Any Independent Sales Organization (ISO) and End User indemnify PMG for all liabilities or losses incurred in connection with legal action or arbitration proceedings resulting from employment disputes, claims or disagreements whatsoever. Any ISO that provides access to PMG to an End User that has not entered into a Mutual Arbitration of Claims or completed a Digital Document bundle contract with the ISO, is in direct breach of the terms of use of PMG. Any Independent Sales Organization that utilizes PMG indemnifies PMG and The Brand Executives, Inc from any and all liability resulting from legal action put forth by any End User employed, contracted, or operating as an Independent salesperson at stated Independent Sales Organization.

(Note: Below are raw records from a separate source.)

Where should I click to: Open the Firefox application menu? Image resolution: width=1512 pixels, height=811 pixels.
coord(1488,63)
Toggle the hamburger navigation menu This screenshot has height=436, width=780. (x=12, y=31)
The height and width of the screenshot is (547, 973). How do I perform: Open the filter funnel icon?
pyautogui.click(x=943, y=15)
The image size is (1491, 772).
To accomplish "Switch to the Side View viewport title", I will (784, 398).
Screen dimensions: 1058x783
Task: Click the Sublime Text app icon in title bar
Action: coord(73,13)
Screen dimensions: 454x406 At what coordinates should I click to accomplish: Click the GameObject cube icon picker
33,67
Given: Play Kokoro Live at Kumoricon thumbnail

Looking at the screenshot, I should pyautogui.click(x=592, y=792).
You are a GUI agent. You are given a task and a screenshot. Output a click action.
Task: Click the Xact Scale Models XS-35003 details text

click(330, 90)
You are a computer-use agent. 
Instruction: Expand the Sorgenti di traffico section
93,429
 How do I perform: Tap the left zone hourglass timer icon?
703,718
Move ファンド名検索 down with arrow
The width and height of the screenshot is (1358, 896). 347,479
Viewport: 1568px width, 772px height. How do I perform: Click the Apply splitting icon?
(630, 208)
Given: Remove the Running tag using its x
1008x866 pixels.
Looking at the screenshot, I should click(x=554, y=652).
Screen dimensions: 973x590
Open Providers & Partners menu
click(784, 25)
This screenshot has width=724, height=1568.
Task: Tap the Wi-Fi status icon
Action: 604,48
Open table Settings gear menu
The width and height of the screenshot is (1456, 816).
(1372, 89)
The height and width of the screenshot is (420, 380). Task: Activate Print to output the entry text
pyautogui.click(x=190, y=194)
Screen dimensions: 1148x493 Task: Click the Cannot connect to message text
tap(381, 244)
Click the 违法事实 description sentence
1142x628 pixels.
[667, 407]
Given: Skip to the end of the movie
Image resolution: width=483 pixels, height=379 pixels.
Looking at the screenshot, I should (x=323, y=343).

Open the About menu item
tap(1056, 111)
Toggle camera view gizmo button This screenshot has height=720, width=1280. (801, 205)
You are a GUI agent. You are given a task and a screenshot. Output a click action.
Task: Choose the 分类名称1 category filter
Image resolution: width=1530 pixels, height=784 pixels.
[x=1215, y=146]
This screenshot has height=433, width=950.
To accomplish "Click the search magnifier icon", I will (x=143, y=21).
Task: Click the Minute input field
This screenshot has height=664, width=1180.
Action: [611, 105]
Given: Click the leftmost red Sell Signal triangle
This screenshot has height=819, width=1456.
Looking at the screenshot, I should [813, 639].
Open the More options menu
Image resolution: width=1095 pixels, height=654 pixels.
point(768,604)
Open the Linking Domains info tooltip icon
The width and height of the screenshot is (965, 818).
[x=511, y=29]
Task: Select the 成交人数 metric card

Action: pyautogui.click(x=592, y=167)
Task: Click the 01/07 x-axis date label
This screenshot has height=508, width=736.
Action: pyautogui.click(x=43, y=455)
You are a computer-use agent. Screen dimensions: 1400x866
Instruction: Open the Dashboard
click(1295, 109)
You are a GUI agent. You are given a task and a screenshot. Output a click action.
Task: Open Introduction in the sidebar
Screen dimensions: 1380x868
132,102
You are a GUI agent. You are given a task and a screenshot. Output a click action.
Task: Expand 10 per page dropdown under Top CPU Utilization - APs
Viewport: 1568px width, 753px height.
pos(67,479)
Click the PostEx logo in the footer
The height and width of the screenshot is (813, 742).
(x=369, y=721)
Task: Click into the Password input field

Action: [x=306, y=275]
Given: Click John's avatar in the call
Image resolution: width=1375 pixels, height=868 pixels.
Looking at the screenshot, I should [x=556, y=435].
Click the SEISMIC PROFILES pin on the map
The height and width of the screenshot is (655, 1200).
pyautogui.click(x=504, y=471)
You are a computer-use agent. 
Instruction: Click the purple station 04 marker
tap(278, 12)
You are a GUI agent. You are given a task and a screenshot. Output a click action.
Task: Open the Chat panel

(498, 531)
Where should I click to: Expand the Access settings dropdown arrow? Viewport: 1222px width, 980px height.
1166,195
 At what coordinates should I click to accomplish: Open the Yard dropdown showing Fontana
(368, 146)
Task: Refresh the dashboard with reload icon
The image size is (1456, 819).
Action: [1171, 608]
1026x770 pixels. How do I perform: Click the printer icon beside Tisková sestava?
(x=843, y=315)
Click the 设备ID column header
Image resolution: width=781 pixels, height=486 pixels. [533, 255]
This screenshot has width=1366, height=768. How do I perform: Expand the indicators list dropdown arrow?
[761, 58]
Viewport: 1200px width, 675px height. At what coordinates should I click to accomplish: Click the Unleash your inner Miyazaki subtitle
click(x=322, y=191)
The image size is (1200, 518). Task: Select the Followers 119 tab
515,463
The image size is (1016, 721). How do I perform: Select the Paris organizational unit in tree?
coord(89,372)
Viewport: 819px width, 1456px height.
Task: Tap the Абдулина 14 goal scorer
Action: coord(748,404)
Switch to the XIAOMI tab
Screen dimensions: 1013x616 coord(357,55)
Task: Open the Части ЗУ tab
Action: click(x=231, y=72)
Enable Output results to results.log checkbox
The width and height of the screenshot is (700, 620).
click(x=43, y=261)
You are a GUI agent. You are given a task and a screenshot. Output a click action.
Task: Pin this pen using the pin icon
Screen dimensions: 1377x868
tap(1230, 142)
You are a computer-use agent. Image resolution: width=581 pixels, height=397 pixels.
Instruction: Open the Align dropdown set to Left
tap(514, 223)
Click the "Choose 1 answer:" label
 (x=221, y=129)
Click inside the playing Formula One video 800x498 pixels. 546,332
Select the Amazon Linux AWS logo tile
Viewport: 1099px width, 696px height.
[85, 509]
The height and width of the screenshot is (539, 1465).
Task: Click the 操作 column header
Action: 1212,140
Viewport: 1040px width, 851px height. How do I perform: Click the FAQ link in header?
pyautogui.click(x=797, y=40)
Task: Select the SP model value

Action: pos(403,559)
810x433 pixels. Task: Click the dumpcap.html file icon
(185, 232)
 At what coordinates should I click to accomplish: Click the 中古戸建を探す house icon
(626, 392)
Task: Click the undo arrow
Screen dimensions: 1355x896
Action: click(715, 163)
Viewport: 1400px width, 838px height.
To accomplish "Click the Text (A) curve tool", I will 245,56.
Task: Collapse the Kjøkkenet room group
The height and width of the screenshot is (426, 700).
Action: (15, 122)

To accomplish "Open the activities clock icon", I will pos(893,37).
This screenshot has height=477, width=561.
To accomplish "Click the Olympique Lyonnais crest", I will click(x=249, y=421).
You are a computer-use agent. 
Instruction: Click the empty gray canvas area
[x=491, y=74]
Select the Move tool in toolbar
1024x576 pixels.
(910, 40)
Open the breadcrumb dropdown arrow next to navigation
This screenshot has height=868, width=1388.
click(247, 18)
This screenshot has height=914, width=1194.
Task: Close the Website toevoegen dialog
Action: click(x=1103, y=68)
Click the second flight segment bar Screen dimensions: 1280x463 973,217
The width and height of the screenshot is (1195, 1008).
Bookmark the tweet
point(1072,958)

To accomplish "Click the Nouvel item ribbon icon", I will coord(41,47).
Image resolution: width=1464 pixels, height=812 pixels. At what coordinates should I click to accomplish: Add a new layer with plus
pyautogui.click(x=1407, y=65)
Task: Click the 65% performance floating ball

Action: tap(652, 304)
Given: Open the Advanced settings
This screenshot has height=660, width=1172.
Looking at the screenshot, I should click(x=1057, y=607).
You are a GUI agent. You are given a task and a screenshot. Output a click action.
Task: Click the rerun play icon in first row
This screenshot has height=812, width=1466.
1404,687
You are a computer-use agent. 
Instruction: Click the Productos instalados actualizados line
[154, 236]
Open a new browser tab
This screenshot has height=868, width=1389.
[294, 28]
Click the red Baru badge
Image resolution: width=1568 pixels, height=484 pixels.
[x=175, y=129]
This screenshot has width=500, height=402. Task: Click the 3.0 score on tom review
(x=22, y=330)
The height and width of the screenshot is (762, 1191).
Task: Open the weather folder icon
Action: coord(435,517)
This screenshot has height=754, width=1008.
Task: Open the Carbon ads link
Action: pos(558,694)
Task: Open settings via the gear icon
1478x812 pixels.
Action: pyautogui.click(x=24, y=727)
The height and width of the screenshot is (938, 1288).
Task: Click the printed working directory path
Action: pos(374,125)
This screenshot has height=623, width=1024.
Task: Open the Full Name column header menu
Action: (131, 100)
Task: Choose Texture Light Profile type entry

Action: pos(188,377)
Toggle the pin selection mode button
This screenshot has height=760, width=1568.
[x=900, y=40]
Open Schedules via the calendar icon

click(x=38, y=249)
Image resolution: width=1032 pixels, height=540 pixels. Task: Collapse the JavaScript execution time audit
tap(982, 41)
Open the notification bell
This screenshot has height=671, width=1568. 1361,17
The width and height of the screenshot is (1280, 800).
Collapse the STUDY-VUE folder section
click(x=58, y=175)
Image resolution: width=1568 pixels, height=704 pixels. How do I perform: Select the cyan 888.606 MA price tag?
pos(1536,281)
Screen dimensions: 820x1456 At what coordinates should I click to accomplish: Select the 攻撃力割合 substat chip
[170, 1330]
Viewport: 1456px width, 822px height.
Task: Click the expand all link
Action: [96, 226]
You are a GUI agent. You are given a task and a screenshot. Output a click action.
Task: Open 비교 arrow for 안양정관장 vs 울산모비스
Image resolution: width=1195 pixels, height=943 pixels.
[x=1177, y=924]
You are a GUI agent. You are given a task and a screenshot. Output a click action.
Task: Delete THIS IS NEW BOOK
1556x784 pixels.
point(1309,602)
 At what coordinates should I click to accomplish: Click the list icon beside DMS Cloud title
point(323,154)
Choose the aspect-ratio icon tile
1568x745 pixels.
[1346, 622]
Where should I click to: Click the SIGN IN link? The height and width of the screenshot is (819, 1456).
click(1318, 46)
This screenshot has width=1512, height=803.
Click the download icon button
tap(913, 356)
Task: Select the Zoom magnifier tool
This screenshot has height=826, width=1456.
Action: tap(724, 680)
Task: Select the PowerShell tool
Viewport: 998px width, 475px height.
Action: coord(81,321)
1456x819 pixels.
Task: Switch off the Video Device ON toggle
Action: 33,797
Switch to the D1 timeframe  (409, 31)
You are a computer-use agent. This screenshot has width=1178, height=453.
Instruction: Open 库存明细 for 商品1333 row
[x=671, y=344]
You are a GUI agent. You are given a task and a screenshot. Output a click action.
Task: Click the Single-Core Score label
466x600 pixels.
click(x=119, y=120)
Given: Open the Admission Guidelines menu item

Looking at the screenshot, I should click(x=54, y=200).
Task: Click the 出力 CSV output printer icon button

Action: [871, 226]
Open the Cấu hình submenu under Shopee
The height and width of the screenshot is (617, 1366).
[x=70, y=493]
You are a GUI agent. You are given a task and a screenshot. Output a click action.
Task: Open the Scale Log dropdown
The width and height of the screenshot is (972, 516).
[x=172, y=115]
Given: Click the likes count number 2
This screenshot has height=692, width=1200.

  1. RECOVERY OF COSTS & FEES

If PMG via Brand Executives Inc, does take any legal action against you as a result of your violation of these Terms of Use, PMG will be entitled to recover from you, and you agree to pay, all reasonable attorneys’ fees and costs of such action, in addition to any other relief granted to PMG. You agree that PMG & Brand Executives, Inc. will not be liable to you or to any third party for termination of your access to the Program as a result of any violation of these Terms of Use.

  1. CLASS ACTION WAIVER

WHERE PERMITTED UNDER THE APPLICABLE LAW, YOU AND PMG AGREE THAT EACH MAY BRING CLAIMS AGAINST THE OTHER ONLY IN YOUR OR ITS INDIVIDUAL CAPACITY AND NOT AS A PLAINTIFF OR CLASS MEMBER IN ANY PURPORTED CLASS OR REPRESENTATIVE ACTION. Unless both you and agree, no arbitrator or judge may consolidate more than one person’s claims or otherwise preside over any form of a representative or class proceeding

  1. RELATIONSHIP OF PARTIES

You acknowledge that you are not legally affiliated with PMG in any way, and no independent contractor, partnership, joint venture, or franchiser-franchisee relationship is intended or created by your use of the Service or these Terms of Use.  As such, you shall not have, or hold out to any third-party as having any authority to make any statements, representations or commitments of any kind, or to take any action, that shall be binding on PMG, except as provided herein or authorized in writing by PMG. PMG is not an employment service and does not serve as an employer of any End User. As such, End Users are solely responsible (and PMG is not responsible), for any tax, withholding or reporting, including, but not limited to, unemployment insurance, social security or payroll withholding tax or income reporting in connection with any services provided by End Users. You understand and agree that if PMG is found to be liable for any tax, withholding tax or reporting obligation in connection with any services provided or received by you, then you will immediately reimburse and indemnify PMG for all costs, expenses and liabilities (including any interest and penalties) relating to the same.

  1. WAIVER

The failure of either party to insist in any one or more cases upon the strict performance of any term, covenant, or condition of this Agreement will not be construed as a waiver of subsequent breach of the same or any other covenant, term, or condition; nor shall any delay or omission by either party to seek a remedy for any breach of this Agreement be deemed a waiver by either party of its remedies or rights with respect to such a breach.

  1. SEVERABILITY

If any provision of this Agreement, or the application thereof to any person or circumstance, shall be held invalid or unenforceable under any applicable law, such invalidity or un-enforceability shall not affect any other provision of this Agreement that can be given effect without the invalid or unenforceable provision, or the application of such provision to other persons or circumstances, and, to this end, the provisions hereof are severable.